**WHAT THE TASK REQUIRES:** Could you reproduce the line where "Professional Services (178, 1784)" occurs and all lines after it in the listing below, through the final one, without changing anything?

**GIVEN ENTRIES:**

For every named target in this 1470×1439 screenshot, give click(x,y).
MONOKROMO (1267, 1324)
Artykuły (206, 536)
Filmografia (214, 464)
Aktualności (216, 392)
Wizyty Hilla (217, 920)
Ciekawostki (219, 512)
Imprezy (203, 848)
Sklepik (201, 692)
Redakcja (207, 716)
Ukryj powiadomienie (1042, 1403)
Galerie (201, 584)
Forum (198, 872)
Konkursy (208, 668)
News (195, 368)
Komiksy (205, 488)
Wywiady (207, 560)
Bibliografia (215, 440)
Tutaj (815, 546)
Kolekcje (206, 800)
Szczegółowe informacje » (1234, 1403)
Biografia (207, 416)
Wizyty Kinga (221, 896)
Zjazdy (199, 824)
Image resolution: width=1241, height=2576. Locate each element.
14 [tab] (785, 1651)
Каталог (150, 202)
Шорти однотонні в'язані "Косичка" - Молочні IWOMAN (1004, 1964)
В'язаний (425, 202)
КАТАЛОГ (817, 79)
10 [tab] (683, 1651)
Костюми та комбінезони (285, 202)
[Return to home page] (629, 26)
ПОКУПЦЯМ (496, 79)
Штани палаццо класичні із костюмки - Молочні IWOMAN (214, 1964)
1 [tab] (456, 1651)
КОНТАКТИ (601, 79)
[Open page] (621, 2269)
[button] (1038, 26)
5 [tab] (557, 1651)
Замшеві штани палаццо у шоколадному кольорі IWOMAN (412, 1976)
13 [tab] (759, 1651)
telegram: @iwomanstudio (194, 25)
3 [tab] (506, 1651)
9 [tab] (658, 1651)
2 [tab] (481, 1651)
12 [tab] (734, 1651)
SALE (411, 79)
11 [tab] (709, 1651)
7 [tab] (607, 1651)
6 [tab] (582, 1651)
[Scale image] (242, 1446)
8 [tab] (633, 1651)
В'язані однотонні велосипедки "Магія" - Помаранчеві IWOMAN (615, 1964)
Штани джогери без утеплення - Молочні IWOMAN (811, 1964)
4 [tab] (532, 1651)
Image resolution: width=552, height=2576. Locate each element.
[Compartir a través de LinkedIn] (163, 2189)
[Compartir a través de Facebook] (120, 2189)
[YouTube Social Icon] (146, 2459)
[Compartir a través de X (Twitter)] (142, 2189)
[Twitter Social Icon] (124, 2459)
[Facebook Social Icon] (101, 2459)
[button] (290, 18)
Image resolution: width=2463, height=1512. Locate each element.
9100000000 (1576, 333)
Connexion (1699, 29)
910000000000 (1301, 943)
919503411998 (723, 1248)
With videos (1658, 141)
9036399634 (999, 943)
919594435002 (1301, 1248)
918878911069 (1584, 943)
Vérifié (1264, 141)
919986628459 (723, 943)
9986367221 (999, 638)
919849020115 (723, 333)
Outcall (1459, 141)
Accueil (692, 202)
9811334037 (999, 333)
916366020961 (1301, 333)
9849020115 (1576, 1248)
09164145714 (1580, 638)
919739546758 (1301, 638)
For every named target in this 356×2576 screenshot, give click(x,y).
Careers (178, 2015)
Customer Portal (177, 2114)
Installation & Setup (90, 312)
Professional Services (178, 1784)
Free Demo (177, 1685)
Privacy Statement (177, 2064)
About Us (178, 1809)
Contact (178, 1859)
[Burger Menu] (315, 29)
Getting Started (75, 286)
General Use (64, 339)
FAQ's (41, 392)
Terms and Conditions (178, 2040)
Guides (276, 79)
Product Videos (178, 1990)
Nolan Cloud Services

**TASK OUTPUT:**
Professional Services (178, 1784)
Free Demo (177, 1685)
Privacy Statement (177, 2064)
About Us (178, 1809)
Contact (178, 1859)
[Burger Menu] (315, 29)
Getting Started (75, 286)
General Use (64, 339)
FAQ's (41, 392)
Terms and Conditions (178, 2040)
Guides (276, 79)
Product Videos (178, 1990)
Nolan Cloud Services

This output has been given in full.